• _Your goal_
The records below are to be transcribed word for word.

··· Data to process ···

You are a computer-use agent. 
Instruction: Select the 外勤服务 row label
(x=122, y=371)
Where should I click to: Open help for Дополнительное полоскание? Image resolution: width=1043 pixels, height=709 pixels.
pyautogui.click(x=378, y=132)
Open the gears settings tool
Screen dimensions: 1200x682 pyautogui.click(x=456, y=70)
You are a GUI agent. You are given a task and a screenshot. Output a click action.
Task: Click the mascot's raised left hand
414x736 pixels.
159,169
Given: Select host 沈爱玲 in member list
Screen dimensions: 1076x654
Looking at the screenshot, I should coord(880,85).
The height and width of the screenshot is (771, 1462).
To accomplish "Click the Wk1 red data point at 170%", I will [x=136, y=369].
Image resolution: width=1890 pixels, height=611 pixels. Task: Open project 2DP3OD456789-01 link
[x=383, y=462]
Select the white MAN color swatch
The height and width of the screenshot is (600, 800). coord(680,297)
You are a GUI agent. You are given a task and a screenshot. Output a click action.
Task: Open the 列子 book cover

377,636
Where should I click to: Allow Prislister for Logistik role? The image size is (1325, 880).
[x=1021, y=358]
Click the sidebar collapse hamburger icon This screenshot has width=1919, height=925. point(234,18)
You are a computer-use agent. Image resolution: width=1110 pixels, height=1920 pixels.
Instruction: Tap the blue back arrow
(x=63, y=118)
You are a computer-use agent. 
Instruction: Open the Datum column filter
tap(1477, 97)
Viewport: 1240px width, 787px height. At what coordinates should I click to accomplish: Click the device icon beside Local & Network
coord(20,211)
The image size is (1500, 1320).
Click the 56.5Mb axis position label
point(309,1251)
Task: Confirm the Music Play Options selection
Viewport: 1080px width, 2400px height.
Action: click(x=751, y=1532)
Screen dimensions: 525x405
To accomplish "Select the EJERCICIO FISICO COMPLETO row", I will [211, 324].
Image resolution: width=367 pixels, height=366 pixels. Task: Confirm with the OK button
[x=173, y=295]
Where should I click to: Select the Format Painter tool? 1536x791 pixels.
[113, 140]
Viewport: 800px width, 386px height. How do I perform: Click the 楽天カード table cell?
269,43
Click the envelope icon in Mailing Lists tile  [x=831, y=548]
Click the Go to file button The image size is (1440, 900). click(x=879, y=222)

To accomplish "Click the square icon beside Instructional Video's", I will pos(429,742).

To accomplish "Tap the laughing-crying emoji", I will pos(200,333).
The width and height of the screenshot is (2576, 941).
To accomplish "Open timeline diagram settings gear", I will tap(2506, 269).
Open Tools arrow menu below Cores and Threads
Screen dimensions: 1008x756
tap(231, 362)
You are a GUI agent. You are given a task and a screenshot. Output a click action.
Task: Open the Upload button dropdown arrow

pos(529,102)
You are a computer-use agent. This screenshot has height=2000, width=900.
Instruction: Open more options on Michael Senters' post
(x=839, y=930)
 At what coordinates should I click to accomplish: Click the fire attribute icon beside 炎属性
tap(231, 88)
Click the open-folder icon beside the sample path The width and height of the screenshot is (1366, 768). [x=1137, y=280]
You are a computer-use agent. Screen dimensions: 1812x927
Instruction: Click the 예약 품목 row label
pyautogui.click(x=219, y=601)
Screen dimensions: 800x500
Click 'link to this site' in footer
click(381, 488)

···

• _Reply_
You are a computer-use agent. 
Instruction: Select the 外勤服务 row label
(x=122, y=371)
Where should I click to: Open help for Дополнительное полоскание? Image resolution: width=1043 pixels, height=709 pixels.
pyautogui.click(x=378, y=132)
Open the gears settings tool
Screen dimensions: 1200x682 pyautogui.click(x=456, y=70)
You are a GUI agent. You are given a task and a screenshot. Output a click action.
Task: Click the mascot's raised left hand
414x736 pixels.
159,169
Given: Select host 沈爱玲 in member list
Screen dimensions: 1076x654
Looking at the screenshot, I should coord(880,85).
The height and width of the screenshot is (771, 1462).
To accomplish "Click the Wk1 red data point at 170%", I will [x=136, y=369].
Image resolution: width=1890 pixels, height=611 pixels. Task: Open project 2DP3OD456789-01 link
[x=383, y=462]
Select the white MAN color swatch
The height and width of the screenshot is (600, 800). coord(680,297)
You are a GUI agent. You are given a task and a screenshot. Output a click action.
Task: Open the 列子 book cover

377,636
Where should I click to: Allow Prislister for Logistik role? The image size is (1325, 880).
[x=1021, y=358]
Click the sidebar collapse hamburger icon This screenshot has width=1919, height=925. point(234,18)
You are a computer-use agent. Image resolution: width=1110 pixels, height=1920 pixels.
Instruction: Tap the blue back arrow
(x=63, y=118)
You are a computer-use agent. 
Instruction: Open the Datum column filter
tap(1477, 97)
Viewport: 1240px width, 787px height. At what coordinates should I click to accomplish: Click the device icon beside Local & Network
coord(20,211)
The image size is (1500, 1320).
Click the 56.5Mb axis position label
point(309,1251)
Task: Confirm the Music Play Options selection
Viewport: 1080px width, 2400px height.
Action: click(x=751, y=1532)
Screen dimensions: 525x405
To accomplish "Select the EJERCICIO FISICO COMPLETO row", I will [211, 324].
Image resolution: width=367 pixels, height=366 pixels. Task: Confirm with the OK button
[x=173, y=295]
Where should I click to: Select the Format Painter tool? 1536x791 pixels.
[113, 140]
Viewport: 800px width, 386px height. How do I perform: Click the 楽天カード table cell?
269,43
Click the envelope icon in Mailing Lists tile  [x=831, y=548]
Click the Go to file button The image size is (1440, 900). click(x=879, y=222)

To accomplish "Click the square icon beside Instructional Video's", I will pos(429,742).

To accomplish "Tap the laughing-crying emoji", I will pos(200,333).
The width and height of the screenshot is (2576, 941).
To accomplish "Open timeline diagram settings gear", I will tap(2506, 269).
Open Tools arrow menu below Cores and Threads
Screen dimensions: 1008x756
tap(231, 362)
You are a GUI agent. You are given a task and a screenshot. Output a click action.
Task: Open the Upload button dropdown arrow

pos(529,102)
You are a computer-use agent. This screenshot has height=2000, width=900.
Instruction: Open more options on Michael Senters' post
(x=839, y=930)
 At what coordinates should I click to accomplish: Click the fire attribute icon beside 炎属性
tap(231, 88)
Click the open-folder icon beside the sample path The width and height of the screenshot is (1366, 768). [x=1137, y=280]
You are a computer-use agent. Screen dimensions: 1812x927
Instruction: Click the 예약 품목 row label
pyautogui.click(x=219, y=601)
Screen dimensions: 800x500
Click 'link to this site' in footer
click(381, 488)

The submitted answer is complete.